En mettant ses pas dans ceux de Corot, qui fut peintre des routes, de celles qui l’incitaient au plaisir de la marche et de la découverte sans idée de destination précise en tête, Marie Alloy entre également dans des paysages qu’elle connaît. Elle s’arrête et lit avec son propre regard de peintre la luminosité, l’alignement des maisons basses, le porche d’une ferme, les saules, leurs ombres et les deux personnages sans vrai visage qui composent, en une subtile harmonie de couleurs et de nuances, Une Route près d’Arras, tableau de taille modeste (45 x 35 cm) peint vers 1855-1858. Ce faisant, elle effectue un retour sur les lieux qui furent ceux de son enfance, se remémorant certains chemins couverts d’une terre tout aussi ocre et les perspectives d’un identique ciel sans fin.

« Habitant Sin-Le-Noble, toute jeune encore, je prenais le chemin que Corot avait représenté, je l’ignorais alors, pour aller dans ma famille paternelle.

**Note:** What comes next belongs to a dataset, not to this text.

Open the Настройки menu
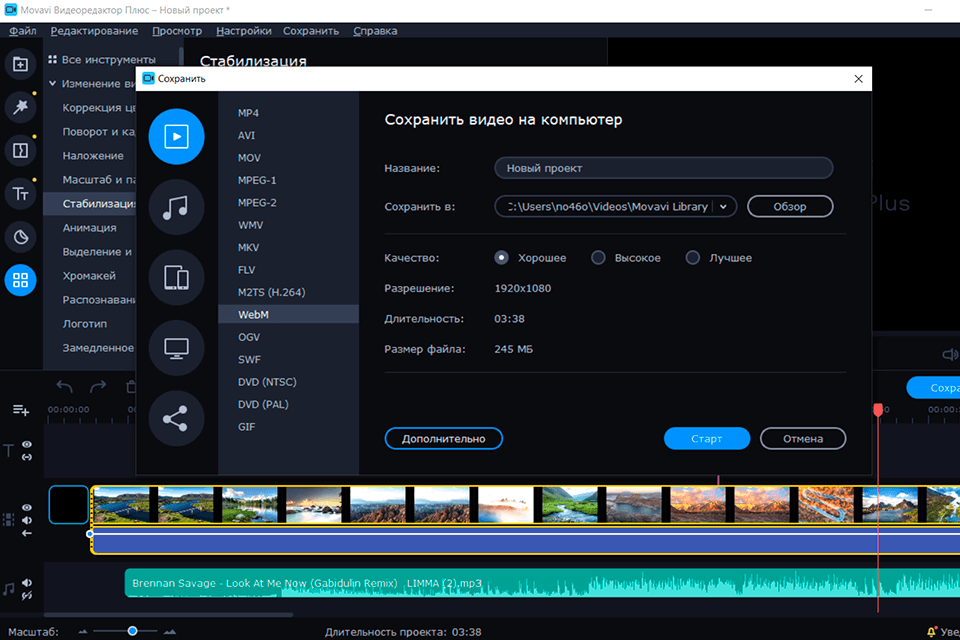click(x=243, y=31)
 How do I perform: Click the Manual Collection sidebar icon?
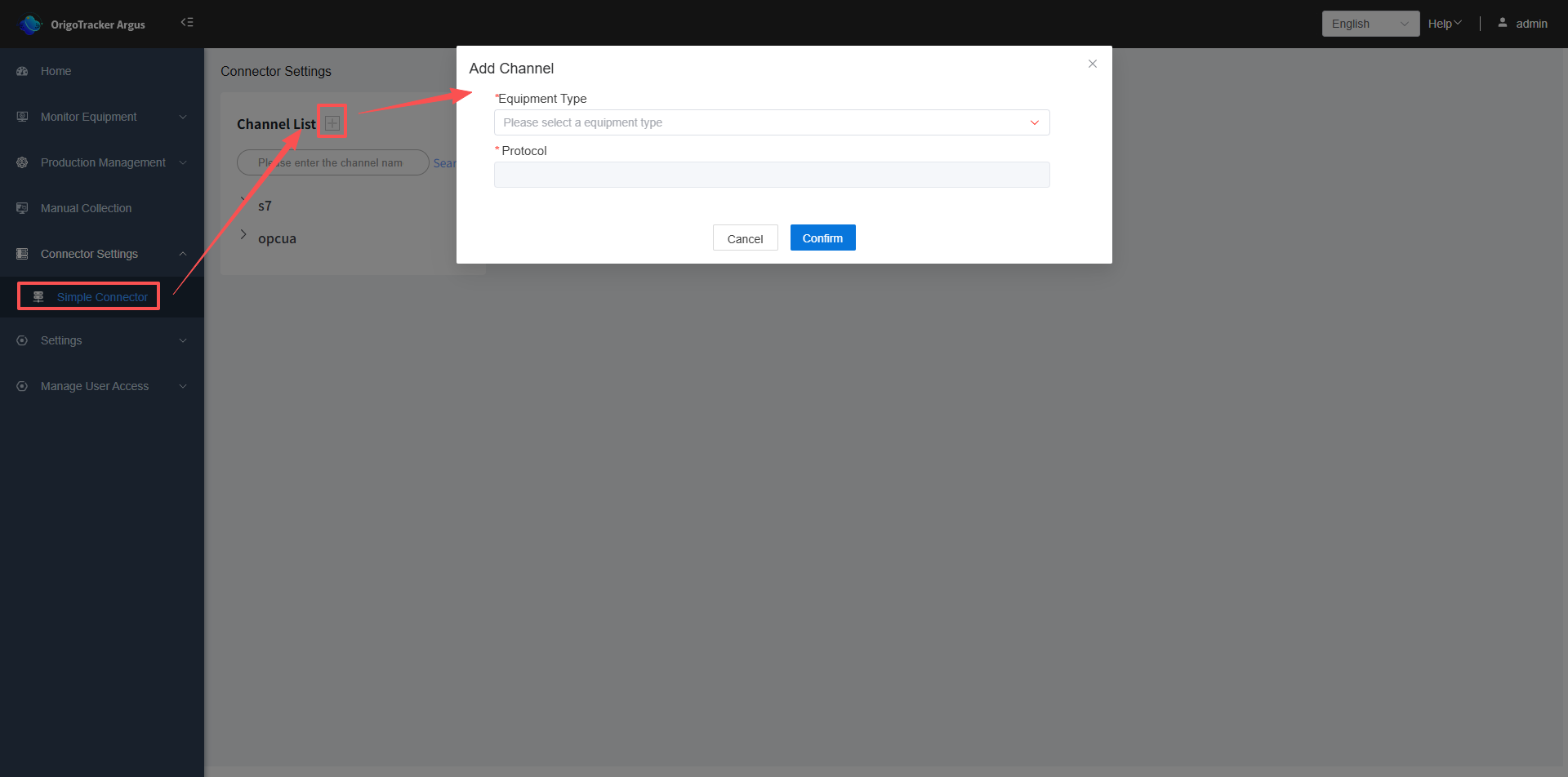pos(22,208)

Il traversait les champs et longeait de petites maisons alignées. »

Elle note la discrétion qui est (et sera toujours) celle de cet homme qui cherche « la vérité en peinture » et qui n’use jamais d’artifice pour lier ce qui veille et travaille en lui à ce qui s’offre à son regard sensible.

« Nul besoin de pittoresque, l’honnêteté du regard de Corot se révèle, sa vision est claire, sa touche sait être sensation. »

Le passage dans ces lieux dont Corot s’imprégna longuement, non seulement dans Une Route près d’Arras, mais aussi dans Le Beffroi de Douai ou La Route de Sin-le-Noble ou Près d’Arras, les bûcheronnes, est pour Marie Alloy « propice au bourdonnement des souvenirs », qu’ils soient visuels ou plus secrets, plus intérieurs, reliés aux poètes qui ont arpenté ces mêmes itinéraires (d’abord Marceline Desbordes-Valmore puis le jeune Rimbaud faisant halte rue d’Esquerchin à Douai en 1870) ou ancrés dans l’intimité d’un jardin et d’une maison d’enfance bâtie non loin du bassin minier.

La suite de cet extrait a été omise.